In quite a thoughtful way, and responding to much the same evidence base as those who have argued that they are not Charlie, Humblepiety answered the question Je suis Charlie? in the affirmative.
This post at First Things also gives some insight into how the French themselves have reacted to the attack on the offices of Charlie Hebdo: My Life with Charlie Hebdo. It is also interesting to read the message to the Catholics of Paris published today by Archbishop Vingt-Trois, published here at La Croix.
At one level, the discussion can be held at the level of the legislation in force in a country. Charlie Hebdo 's cartoons are, by all accounts, quite offensive to those who practice the Catholic faith in France as much as some of them have been to Muslims. But a country where the language of religious offense has been enshrined in positive law is Pakistan .... where the blasphemy law does in effect lead to very significant religious persecution of both Muslims and those who live out other religious beliefs.
In the more secular countries of the developed world, the language is that of discrimination and protected characteristics, with actions that disadvantage someone who manifests a protected characteristic being the subject of civil or criminal sanction. There is also a category of legal provision with regard to harassment and the giving of offence. The risk with this situation is that reasonable manifestation of an opinion differing from the prevailing social consensus can be construed as harassment or offence thereby particularly restricting freedom of religious expression in (relatively speaking) secularised societies.
My own thoughts on the question have focussed on the United Nations Universal Declaration of Human Rights. Article 19 of the Declaration reads:
Everyone has the right to freedom of opinion and expression; this right includes freedom to hold opinions without interference and to seek, receive and impart information and ideas through any media and regardless of frontiers.The presumption of much of the discussion about Charlie Hebdo has been that the material it publishes falls under this provision of freedom of expression, understood as conveying a right to say and publish pretty much anything that one wishes - regardless. I am not sure that the specification of the right contained in the last clause of Article 19 does in fact convey such a right.
Article 12 of the Declaration reads, with italics added to indicate the element of the Article relevant to the present discussion:
No one shall be subjected to arbitrary interference with his privacy, family, home or correspondence, nor to attacks upon his honour and reputation. Everyone has the right to the protection of the law against such interference or attacks.In the light of Article 18's assertion of the right to freedom of belief and practice for both individuals and communities, I would suggest that attacks upon the honour and reputation of a religious community would equate to attacks upon the honour and reputation of the individuals who are members of that community and so fall under the provision of Article 12. [This is reinforced by recalling that the immediate historical context of the UN Declaration was the events of the Second World War and the Nazi persecution of Jews and other minority communities.] Understood in this way, Article 12 provides a boundary within which the freedom of expression asserted in Article 19 should be exercised. Catholic commentators are, in effect, suggesting that the material published by Charlie Hebdo goes beyond this boundary in attacking the honour and reputation of members of religious communities.
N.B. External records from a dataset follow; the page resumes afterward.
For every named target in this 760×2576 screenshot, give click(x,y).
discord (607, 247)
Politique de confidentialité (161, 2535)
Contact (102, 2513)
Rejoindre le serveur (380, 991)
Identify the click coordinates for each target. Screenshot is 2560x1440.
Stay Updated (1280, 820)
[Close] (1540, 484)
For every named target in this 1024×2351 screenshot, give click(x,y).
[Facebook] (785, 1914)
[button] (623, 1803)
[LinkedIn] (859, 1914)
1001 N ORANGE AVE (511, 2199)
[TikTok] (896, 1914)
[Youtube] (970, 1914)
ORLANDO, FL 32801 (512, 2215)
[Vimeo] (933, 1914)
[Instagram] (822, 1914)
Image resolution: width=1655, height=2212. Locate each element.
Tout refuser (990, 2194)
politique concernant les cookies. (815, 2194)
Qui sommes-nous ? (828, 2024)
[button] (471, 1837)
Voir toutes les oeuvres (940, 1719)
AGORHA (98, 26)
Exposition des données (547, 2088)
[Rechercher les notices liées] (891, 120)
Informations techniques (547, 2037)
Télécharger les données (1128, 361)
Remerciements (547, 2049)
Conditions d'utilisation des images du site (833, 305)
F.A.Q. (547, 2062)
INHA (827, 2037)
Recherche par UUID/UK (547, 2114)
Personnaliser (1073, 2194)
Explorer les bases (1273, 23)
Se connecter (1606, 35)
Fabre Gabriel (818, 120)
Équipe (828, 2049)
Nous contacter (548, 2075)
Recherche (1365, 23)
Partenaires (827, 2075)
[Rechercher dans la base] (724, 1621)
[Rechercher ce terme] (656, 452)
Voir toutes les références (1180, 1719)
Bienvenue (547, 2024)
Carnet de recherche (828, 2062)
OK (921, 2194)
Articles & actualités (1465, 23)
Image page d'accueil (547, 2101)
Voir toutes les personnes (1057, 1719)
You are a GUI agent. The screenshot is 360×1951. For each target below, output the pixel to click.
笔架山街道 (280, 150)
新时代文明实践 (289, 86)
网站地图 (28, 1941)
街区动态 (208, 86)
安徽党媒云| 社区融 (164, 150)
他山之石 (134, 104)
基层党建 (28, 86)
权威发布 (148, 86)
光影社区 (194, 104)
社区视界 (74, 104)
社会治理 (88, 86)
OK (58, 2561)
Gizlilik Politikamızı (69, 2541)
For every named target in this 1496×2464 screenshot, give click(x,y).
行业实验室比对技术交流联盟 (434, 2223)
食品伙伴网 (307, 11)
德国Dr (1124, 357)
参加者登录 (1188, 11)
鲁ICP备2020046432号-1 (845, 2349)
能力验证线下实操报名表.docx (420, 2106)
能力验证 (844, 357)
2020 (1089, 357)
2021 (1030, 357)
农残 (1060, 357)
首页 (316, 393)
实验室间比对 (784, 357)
The significance of considering the UN Universal Declaration of Human Rights is that the rights enshrined there arise from the nature of the human person; they are, in the words of the preamble to the Declaration, "equal and inalienable rights of all members of the human family". The positive law of a country does not convey those rights; rather, it should protect them. In addition, the language of the Declaration is not that of a particular religious community that, when projected into positive law, undermines the freedom of others; and neither is it the language of a secularised liberalism that risks undermining genuine freedom of expression of information and ideas.
Certainly those who were killed in the attack on the offices of Charlie Hebdo were subject to a breach of Article 3 of the UN Declaration, which asserts the right of everyone to life, liberty and security of the person. Those who carried out the attack committed a quite heinous crime against the human persons of their victims.
But, though a certain allowance has to be made for the particular genre of journalism that comes under the heading of "satirical journalism" and that, of its nature, gives rise to some degree of offense when you are yourself its particular target (cf the reaction of Eve-Alice Roustang linked above), one can debate whether or not Charlie Hebdo is an authentic representative of the freedom of expression as articulated in the UN Universal Declaration of Human Rights.
Oui, on est Charlie (cf Déclaration universelle des droits de l'homme Article 3), mais - peut-etre oui, peut-etre non - en meme temps, peut etre on n'est pas Charlie (cf Déclaration universelle des droits de l'homme Article 12).